Members of the European Parliament on Tuesday (11 November) backed a plan to allow nations to ban genetically modified crops on their soil, even if they are given approval to be grown in the European Union, raising the chance their use will remain limited on the continent.
Widely grown in the Americas and Asia, GM crops in Europe have divided opinion, with opposition in many countries including France and Germany, while Britain favours them.
A previous compromise endorsed this year by EU ministers would have required negotiations with the relevant companies, if a nation wanted to ban a GM crop in the event it had been approved for EU-wide use.
>> Read our LinksDossier: GMO cultivation in Europe: A decade of legal battles
The plan voted through the Parliament’s environment committee on Tuesday would leave out that stage and allows member states to ban GM crops on environmental grounds.
It drew praise from GM opponents.
“MEPs have today voted to strengthen the hand of member states or regions wanting to opt-out of EU authorisations of GMOs,” said Bart Staes, a spokesperson for the Greens in the European Parliament. “No must mean no: countries wanting to opt out of GM authorisations must have a totally legally watertight framework for doing so.”
“Today’s vote would give European countries a legally solid right to ban GM cultivation in their territory, making it difficult for the biotech industry to challenge such bans in court,” Marco Contiero, Greenpeace EU agriculture policy director, said.
Left-leaning politicians also welcomed Tuesday’s vote, which kicks off formal negotiations on a legal text, saying it strengthened the grounds for opting out of any GM cultivation.
Conservatives were opposed.

Your task :: Decide whether each statement agrees with the passage on national bans of GM crops, and answer yes or no for each, quoting the passage's deciding words: (a) Britain is opposed to GM crops. (b) The plan passed by the environment committee lets member states ban GM crops on environmental grounds. (c) Conservatives welcomed Tuesday's vote.

Given data ::
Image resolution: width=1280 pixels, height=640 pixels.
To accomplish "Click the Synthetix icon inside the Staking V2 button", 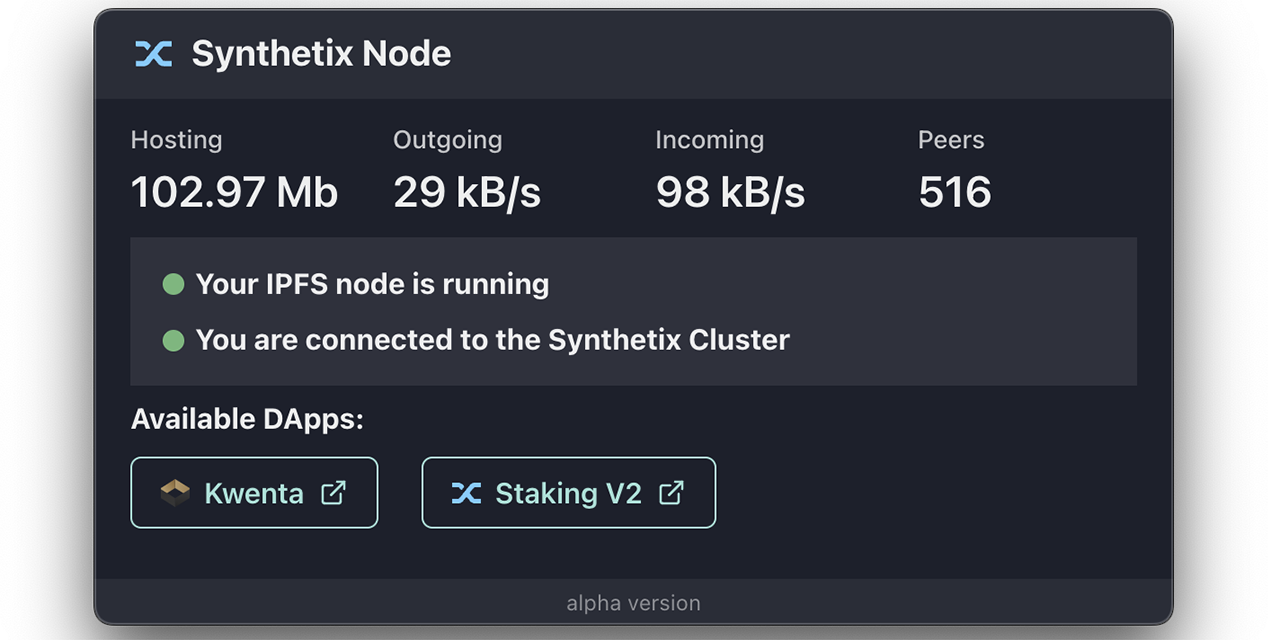I will (x=468, y=492).
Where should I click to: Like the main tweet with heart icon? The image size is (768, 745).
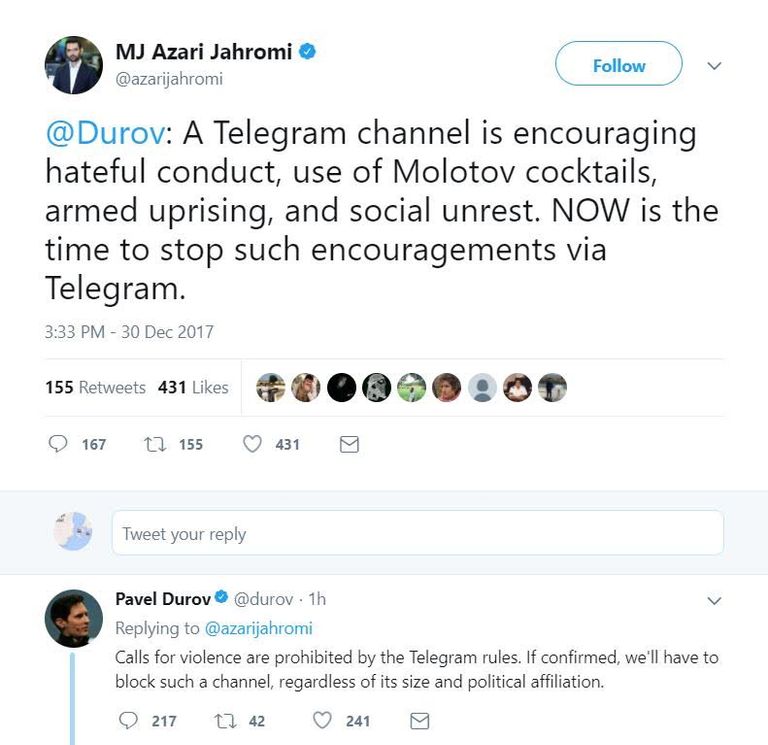(x=253, y=444)

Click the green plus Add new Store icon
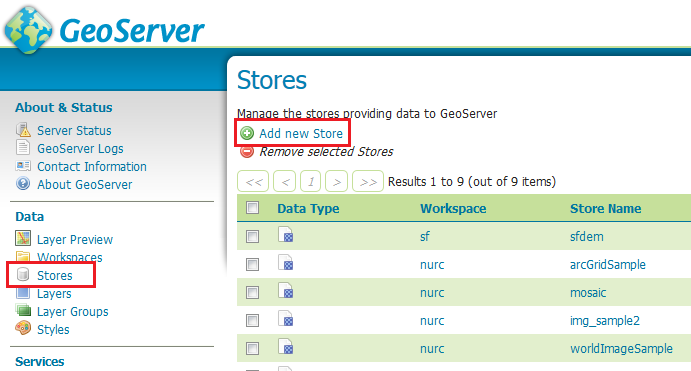(x=247, y=133)
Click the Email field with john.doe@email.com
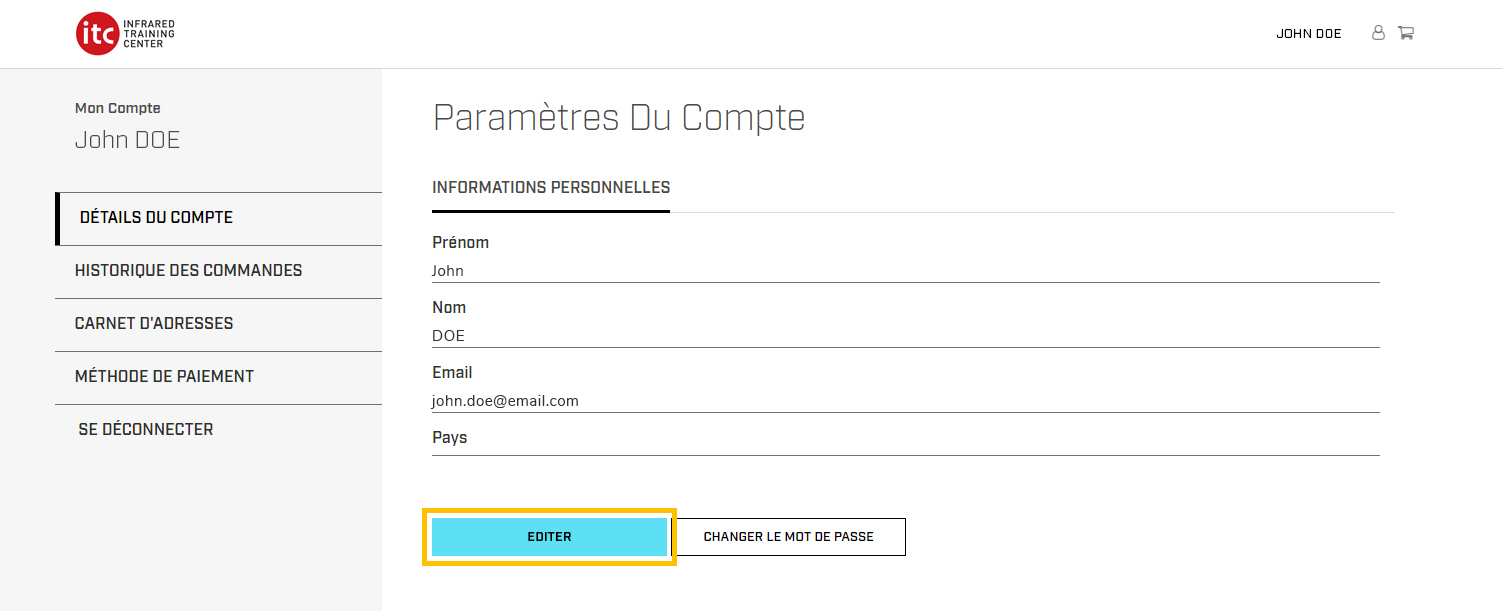 pos(905,401)
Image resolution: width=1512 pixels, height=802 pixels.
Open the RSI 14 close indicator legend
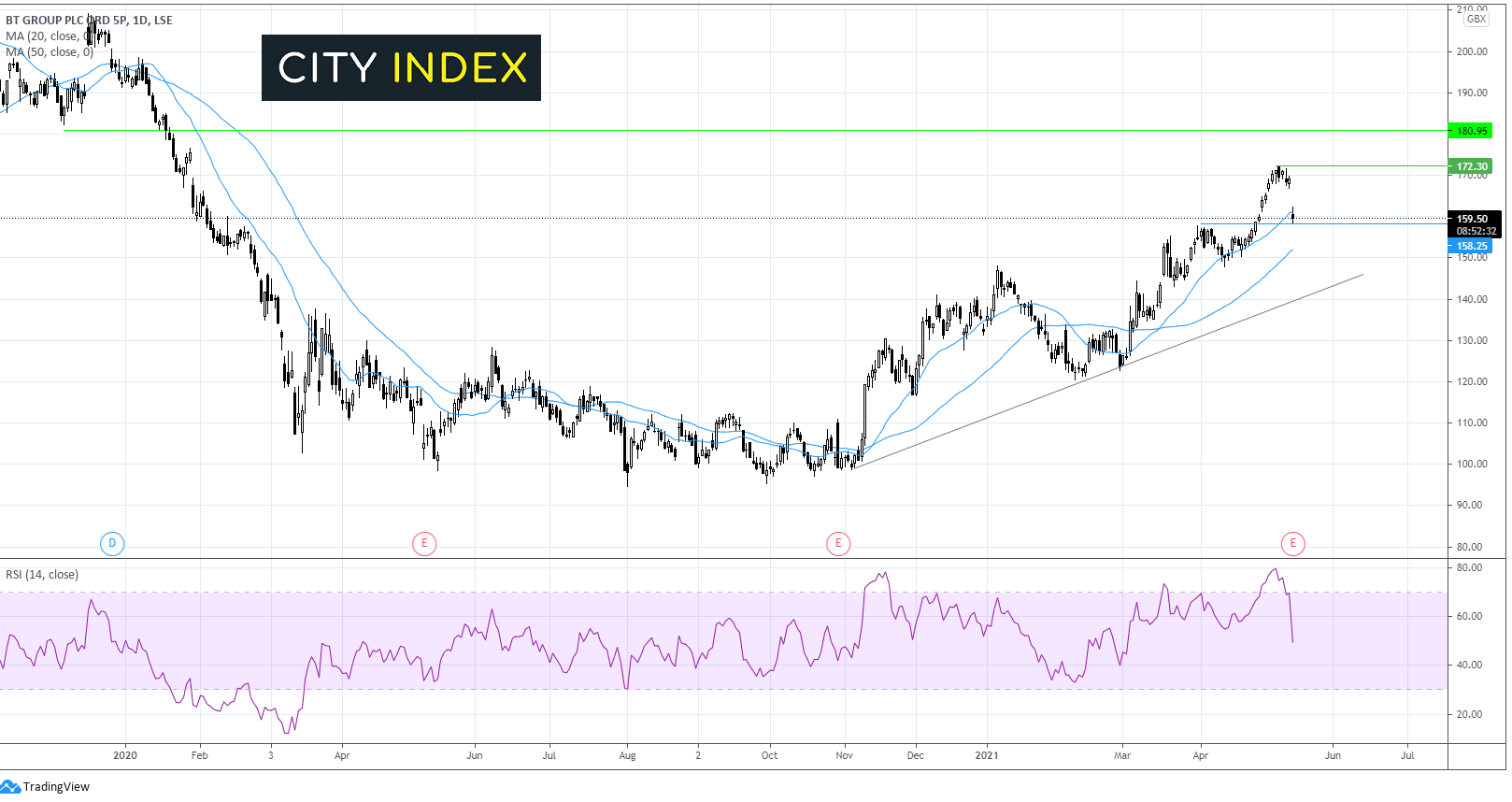(x=42, y=575)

Finished task ::
(a) No: "while Britain favours them."
(b) Yes: "allows member states to ban GM crops on environmental grounds."
(c) No: "Conservatives were opposed."